Где я? Куда привела меня кривая улочка? Добрался едва ли не до самого центра и там повернул неведомо в какие дебри. Вот же водит бес! Я встряхнулся. Идем-ка, друг, обратно, к вокзалу.
Оказалось, в Орле куда ни пойди, а все до храма будет рукой подать. Плутал я, плутал, маялся, две или три церкви, наверное, оставил за спиной… Правда, теперь ближайшая сама позвала меня. Что это был за звук! Никоим местом не колокольный звон, а нервное металлическое теньканье, коверкавшее густую тишину безо всякого вежества и приличия. Сейчас же откликнулось било с другого конца города, еще одно и еще. Загремел, заскрежетал стальной хор, будто дюжина металлических кузнечиков принялись за увертюру к большому концерту. Колокольная медь растерянно добавила в эту какофонию два голоса – где-то далеко-о. Их добрый протяжный гуд лег на улицы и дома аккуратно выглаженным покрывалом.
…Церковь обряжена была в архитектурные одежки трехвековой давности и выглядела в них молодкой, решившей примерить платья из прабабкиного сундука. Так строили при первых Романовых, когда Орел еще не вырос из юнкерского возраста. И так опять стали строить при последних, соскучившись по старинной искренности.
Легкие летучие главки, кокошники, точеные фронтончики над окнами, словно брови, превращенные красавицей в произведения искусства. Квадратные нишки, причудливые пояски в форме слегка выступающих квадратных же шашечек и крепостных стен с зубцами, вырезанными книзу, а не вверх.
И над пристройкой, больше напоминавшей ворота, – невысокая колоколенка под кирпичным шатром с декоративными «слухами». Там ражий здоровяк лупит разводным ключом по рельсу, подвешенному на месте колокола. И рельс в ответ издает режущее барабанные перепонки звяканье, как еще сам звонарь не оглох? Он, наверное, и без того глухой…
В храм собирался народ, щеголяя воскресными нарядами, яркими, цветастыми, атласными. Люди степенно поднимались по низеньким ступенечкам каменной паперти, а рядом, у самой земли, устроилась старуха-нищенка. Лицо все в бороздах, как песчаная отмель, ситцевый платочек, потемневший от беспрестанного ношения, тяжелые кожаные обутки домошвейного производства, справная еще душегрея. Котомка. Клюка.
– Как храм называется, не знаете?
– А Иверская…
Надо бы ей подать, но я никак не мог сообразить, какое уместно подаяние.
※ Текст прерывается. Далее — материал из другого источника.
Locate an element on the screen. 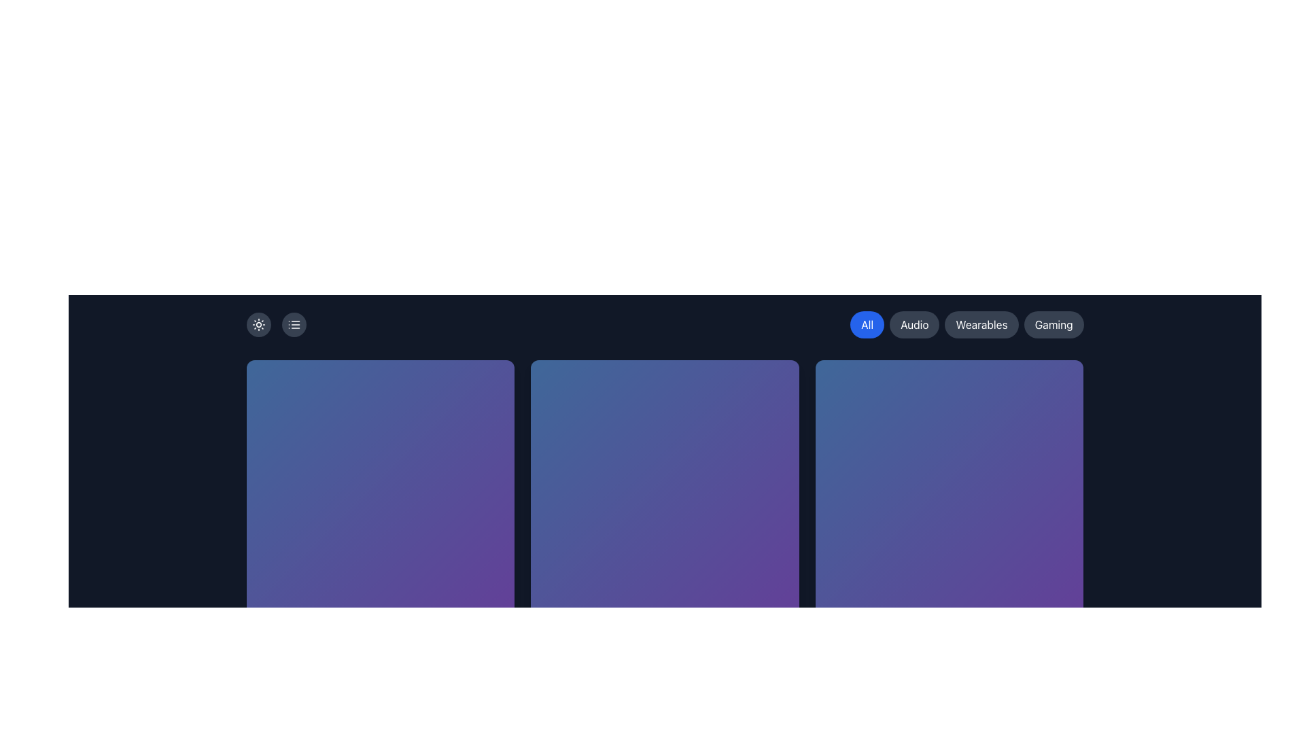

Металлическая мелочь давно вышла из обихода: золото и серебро скрылось в тайниках, потом на всякий случай попрятали и медь, а цена радужным бумажкам снижалась со скоростью сбитого аэроплана. В лукошке, плетенном из лыка, лежали две двадцатки времен Керенского, коричневатый царский рубль, свернутый в трубочку совзнак неведомого достоинства, пирожок, яблоко и полморковки.
Я подал нищенке четыре спички и спросил:
– Куда ж подевались колокола?
Она с неожиданным воодушевлением произнесла:
– Пошли тебе Бог здоровья! – Видимо, одной дождливой ночью спичечная община покинула славный город Орел, а редкие оставшиеся насельницы хоронились по темным закоулкам… – А про колоколы што сказать? Посымали тутошние колоколы.
– Кто?
– Да хто ж? Товарищи.
Какой молодой голос! Я пригляделся к нищенке. Нет, никакая она не старуха, и лицо ее посмуглело и покрылось бороздами от ветра, солнца и непогоды, а не от ветхости лет. Ей всего-то от роду лет сорок. Но досталась женщине бродяжья душа, а то и звенящая чистой медью душа паломницы по святыням, очарованной странницы, и вот гонит ее неслышимый зов по проселкам и большакам, по лесам и деревням, от церкви к церкви, от обители к обители, чтобы упокоить в дальнем скиту среди северных чащоб, где тишь, да свинцовая смола озерных волн, да птичий щебет. Ах, как хорошо ей там будет! Минет срок, и сельский погост примет гроб с ее сухоньким телом, а душа отправится веселиться среди ангелов, но по старой памяти станет выглядывать из-за облаков и с грустью любоваться светлым кружевом дорог, оплетающим пестрые города, зеленые леса да черные пашни.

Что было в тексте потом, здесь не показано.